Wednesday 22 May 2019

Thousands to switch their accounts from banks to credit unions

Kevin O'Donovan
Kevin O'Donovan
Charlie Weston

Charlie Weston

THOUSANDS of consumers are expected to ditch their expensive bank accounts and start using credit unions for their day-to-day banking instead.

It follows large numbers of credit unions putting in place electronic payments systems, allowing members to pay bills online and receive wages and pensions electronically into their credit union accounts.

And the next stage in the modernisation of the credit union movement is set to see them use a new debit card to take on the bank current accounts.

As part of the electronic payments move, a pilot project that will allow members to have direct debits paid out of their credit union accounts is to start in November.

A full roll-out of the direct debit service is expected from February, according to Kevin O'Donovan of the Credit Unions Services Organisation for Payments (CUSOP), a group of credit unions that have come together to provide electronic payments for the sector.

Mr O'Donovan said he expected that by the summer of 2015 up to 50,000 people will have closed their current accounts with banks and will do their day-to-day banking through their credit union instead. One in 10 of those with access to electronic payments through their credit union was likely to spurn their bank in favour of the member-owned lenders, he said.

Wexford Credit Union - which is one of the largest in the country with 36,000 members - is set to go live in the next three weeks with electronic payment options for its members.

It joins credit unions in Malahide, Tallaght, Rathfarnham, Dundalk, Sligo, Donegal town and Templemore, that are among 86 that have the facilities to offer payments online.
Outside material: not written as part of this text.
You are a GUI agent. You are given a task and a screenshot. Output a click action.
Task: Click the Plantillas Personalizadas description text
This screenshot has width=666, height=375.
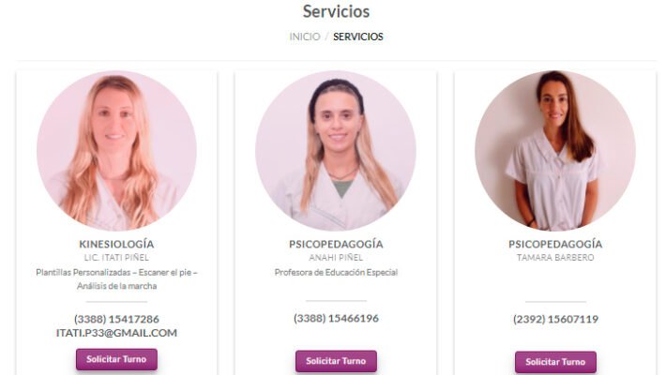pyautogui.click(x=116, y=279)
Another 52 are set to go live by the end of this year, with up to 200 expected to be electronically enabled by the end of next year.

Mr O'Donovan said this would represent around half of all credit unions, taking in around two million members.

The expectation is that credit unions will then be able to offer basic bank accounts, loans, savings, car and home insurance, as well as travel and life insurance at lower costs than banks.

Basic bank accounts offered by credit unions will not be free, but are expected to be much cheaper than bank current accounts. Another 58 credit unions are already offering electronic payments through BNP Paribas.